Janet Kubat Willette, E-Content Editor

April 6, 2018

2 Min Read
Philadelphia Energy Solutions is the longest continuously operating refinery on the East Coast.Spencer Platt/GettyImages

A federal bankruptcy judge in the U.S. Bankruptcy Court for the District of Delaware approved a settlement Wednesday between Philadelphia Energy Solutions and the Environmental Protection Agency, according to the New York Times. 

Philadelphia Energy Solutions issued a statement saying they’re pleased with the Court’s decision, which alleviates a portion of the company’s Renewable Identification Number financial obligation.

“This is another important milestone in our quest to strengthen our financial foundation and ensure that PES can successfully emerge from the restructuring process,” the company said in a media statement. “During the comment period, the DOJ (Department of Justice) received over 1,300 comments, an overwhelming number of which supported the settlement. While this settlement is only a partial and temporary reprieve, we are hopeful that action will be taken by policymakers to address the flaws in the Renewable Fuel Standard program’s RIN compliance mechanism that adversely impacts independent refineries across the country.” 

The Philadelphia Energy Solutions bankruptcy ignited efforts to overhaul the Renewable Fuel Standard. Sen. John Cornyn, a Texas Republican, drafted legislation to stem compliance costs for refiners and fellow Texas Republican Sen. Ted Cruz floated other changes that Trump’s Environmental Protection Agency could adopt administratively. 

The standoff brought both sides to the White House for meetings with the president, but no deals were announced. The debate brought RINS to center stage and six farm groups united in calling for Trump to support the RFS.

The nomination of Bill Northey for a USDA post got caught up in the feud, with Cruz placing a hold on the nomination. The hold was later lifted and Northey confirmed.

The April 4 settlement brought disapproval from Growth Energy.

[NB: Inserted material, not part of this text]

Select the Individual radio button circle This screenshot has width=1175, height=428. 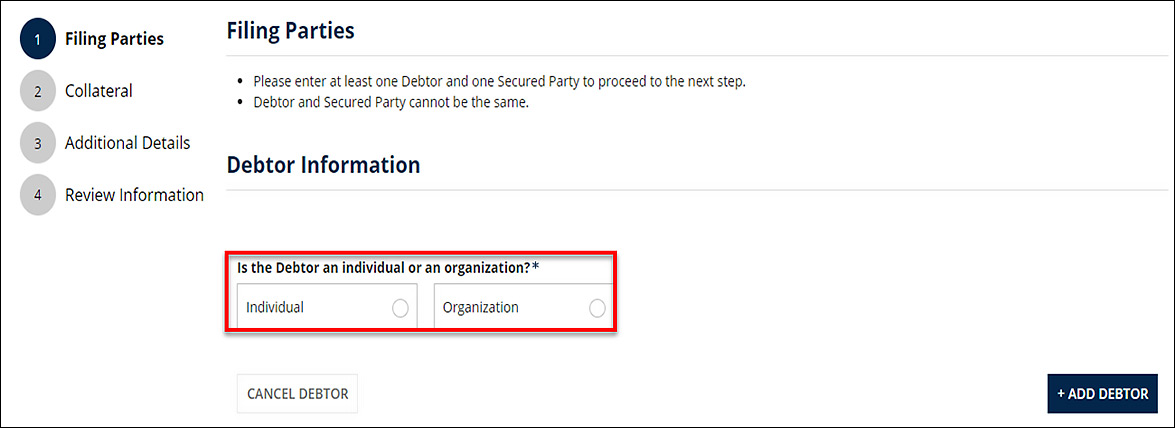click(x=400, y=308)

“We are disappointed the court declined to consider our objections,” said Growth Energy CEO Emily Skor in a media statement. “The EPA’s sue-and-settle-style settlement will give the Carlyle Group a free pass for skirting the law, even after they neglected the refinery while pocketing hundreds of millions of dollars in cash payouts.” 

Carlyle Group owned Philadelphia Energy Solutions. Growth Energy filed comments with the Department of Justice outlining the biofuel industry’s objections to the proposed settlement on March 23 followed by an additional memo to the court on April 2.

Combined with the secret waiver for Andeavor, Growth Energy says the EPA’s actions are eliminating demand for renewable fuels.

“Refiners of all sizes are reporting record profits – they don’t need any more favors at the expense of rural America,” Skor said. “It’s time for the White House to uphold the president’s commitment to rural voters by restoring integrity to the RFS.”